In a Las Vegas hotel a few days before the start of the Consumer Electronics Show on Jan. 10, Interscope Geffen A&M Chairman Jimmy Iovine takes out an iPad and swipes through photos of celebrities wearing headphones from Beats Electronics, the company he co-owns with rapper Dr. Dre. There’s Nicole Kidman, the late Steve Jobs listening to his iPod, and Kobe Bryant sporting a pair in L.A. Lakers purple. Before Beats, “Guys were making headphones that looked like medical equipment,” says Iovine.
Nowhere to be found among the photos is Noel Lee, the chief executive of Monster Cable Products, which has manufactured the headphones under exclusive license since their debut in 2009. The partnership between Beats and Monster, an electronics company best known for expensive stereo cables, has been an unmitigated success. Its products captured 53 percent of the $1 billion annual headphone market last year, according to researcher NPD Group. Now the partnership is coming to an end. Beats has opted not to renew its five-year contract with Monster when it ends late this year.
Though both companies publicly say the separation is amicable, the relationship turned sour over financial terms, with divergent views on which side deserves the most credit for the line’s success and Beats balking at its share of the revenue, according to two people who asked not to be identified because the talks were private. While Monster manufactures and helped design the headphones, and even takes credit for the idea (“They wanted to do speakers and I said, ‘The new speaker is the headphone,’ ” says Lee), Iovine and Dr. Dre are the partnership’s frontmen. The pair marshaled their celebrity friends to successfully position Beats headphones as something more than run-of-the-mill audio gear. “Now a big part of what you’re paying for is the brand and fashion,” says Ben Arnold, director of industry analysis for NPD.
At CES, Lee was busy preparing his company for a Beats-free future. Audio gear sales, most of which came from the Beats partnership, last year accounted for nearly 60 percent of privately held Monster’s revenues and profit, says Lee, who gets around conferences like CES on a Segway scooter that’s gold-plated, just like some of the company’s pricey HDMI cables. After the split, Beats will retain the rights to the bass-thumping sound technology, the prominent circular design, and the brand. So last year Lee asked nearly half his 650 employees to come up with Monster-branded headphones. “We’re competing with ourselves,” Lee says of the Beats products he’s trying to outdo. “We can be the Apple of the headphones space, with or without Beats.”

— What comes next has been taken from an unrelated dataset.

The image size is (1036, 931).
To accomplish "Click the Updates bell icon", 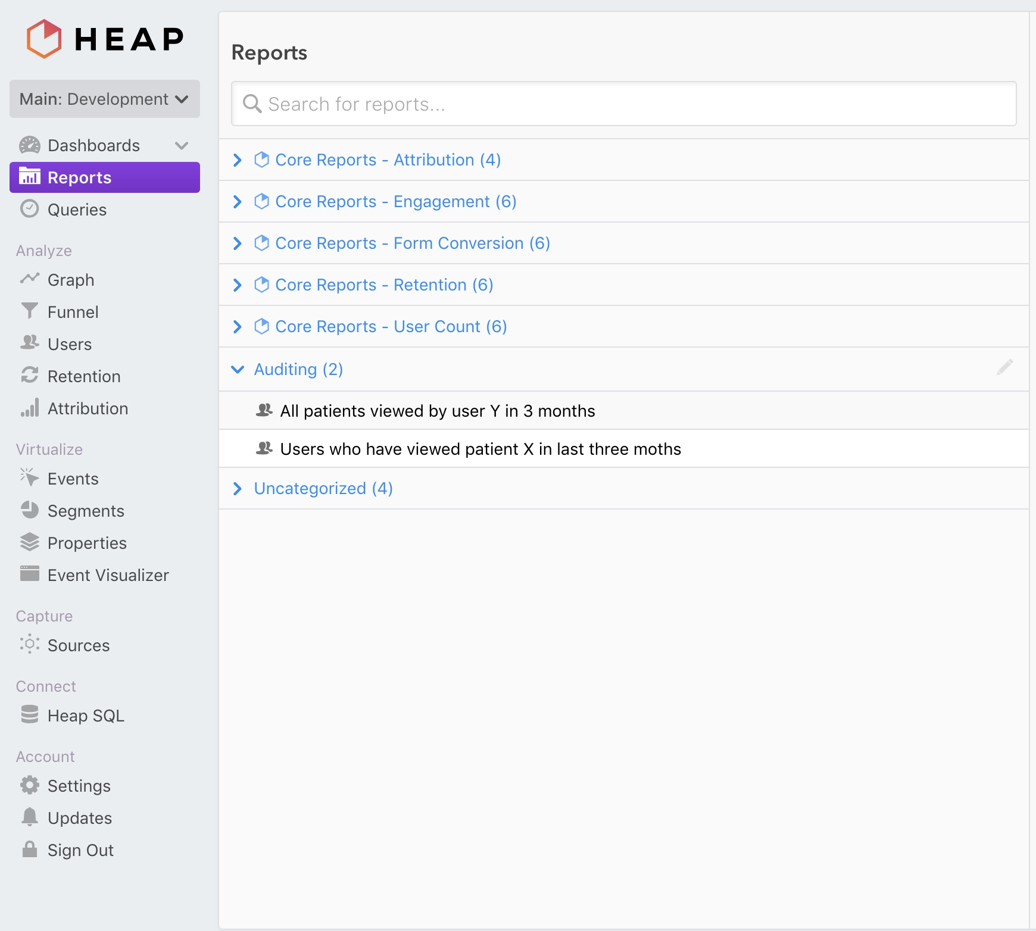I will tap(29, 817).
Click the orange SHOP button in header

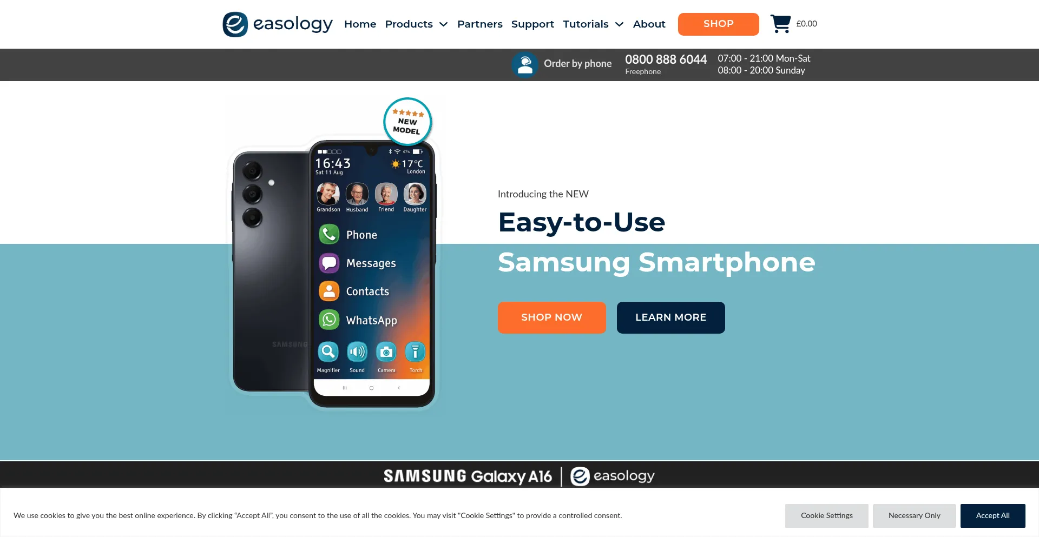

With Beats already dominant among hip twentysomethings, Lee is targeting athletes, women, business professionals, and others who haven’t yet been persuaded to spend hundreds of dollars on headphones. He showed off the company’s offerings, which became available for preorder to distributors on Jan. 9. One $200 pair of in-ear headphones bears the name of the ’70s soul act Earth, Wind & Fire. A Miles Davis line has earbuds shaped like trumpets and a volume controller that looks like piston valves. In all, there are eight new lines in 50 different styles. “We hope people will recognize what we’ve done in terms of sound with the Beats products,” Lee says.
Meanwhile, Beats is moving on. The company’s sound technology is already in many computers made by Hewlett-Packard, the Chrysler 300 S sedan, and smartphones created by HTC, which took a 51 percent stake in Beats last year for $300 million. Beats also wants to expand into TVs and specialized audio gear for athletes. “We have very big ambitions for Beats beyond headphones,” says Iovine. “Music has got to succeed on the phone or else the record industry will never thrive.” He’s not particularly worried about the competition from other high-end headphone makers, such as Philips Electronics and Bose, or his former partner. “You never get anywhere if you’re always looking left and right,” he says. “They’re doing their thing, and we’re doing ours.”